What exactly happened at Sitalkuchi is still not clear as conflicting accounts continue to pour in. Villagers complained that they were prevented from entering a particular polling booth. This resulted in a clash. The CISF which was on duty there complained that fifty to sixty villagers, most of them women, “attacked” them and “tried to snatch arms” from them. Some tried to besiege the polling booth. It was only then that they resorted to firing, killing four persons, all of whom belonged to the minority community. An eighteen year old youth, Anand Barman, who was in the queue to cast his vote for the first time, was shot dead by an “unknown” shooter.
Several questions arise. First, who ordered the CISF to open fire? According to criminal law, a magistrate has first to declare an assembly of people as unlawful and ask them to disperse. If they do not heed, they are warned that force will be used to disperse them. If that is also of no avail, the magistrate orders the police force (whether State or Central) to resort to fire tear gas shells. If that fails then the next course is to lathi-charge the mob. If that also fails, then the magistrate gives the order to open fire. The firing has to be below the waist line so that the person is injured, not killed. But in the case of Sitalkuchi firing, all the victims were shot on the chest or throat. Obviously, the CISF wanted to kill, not injure.
It is not known whether there was any magistrate present at the time of firing and whether it was he who ordered to open fire. If there was no magistrate then the most vital question that arises is who ordered the firing by the CISF or the CISF jawans fired on their own.Mamata Banerjee has asked to produce the CCTV footage of the incident but no footage has yet been produced. Why? There is no answer. It is said that the CCTV footage is not being released because it will prove the utter falsity of women trying to snatch arms from the CISF jawans.
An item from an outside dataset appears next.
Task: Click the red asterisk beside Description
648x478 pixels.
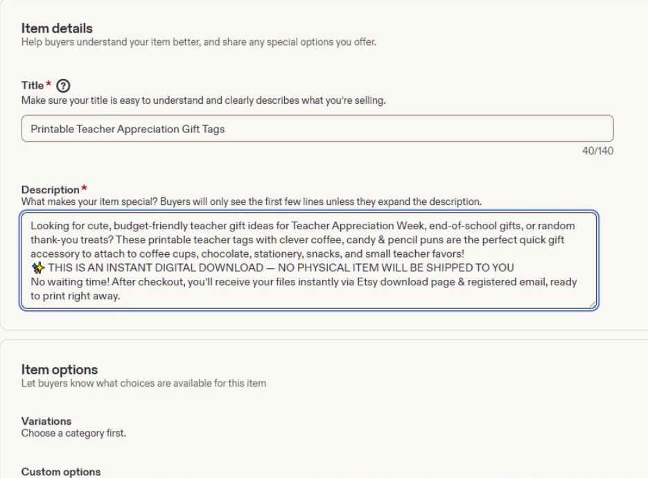Action: pyautogui.click(x=84, y=188)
In the highly polarized political situation in West Bengal where the electorate is sharply divided between supporters of Trinamool Congress and the BJP, violence was there from the very beginning. Countless incidents of supporters of one party attacking the offices of another party, beating up people and destroying furniture, attacks on candidates of rival parties have been happening. Countless complaints have been and are being filed before the EC by the contending parties.
On April 1 when polling was taking place in Nandigram constituency, Mamata rushed to a polling booth named Boyal when she heard that the BJP people were preventing voters from casting their votes. She was virtually besieged by an angry mob for about two hours when there was hardly any security personnel to protect her. Anything could have happened. Fortunately nothing happened. But the fact remains that for two long hours the Chief Minister of the State was without any protection, surrounded by an angry mob. For her it was not a new experience because she has faced such situations many times in the past but that does not condone the lapse of the part of the security staff.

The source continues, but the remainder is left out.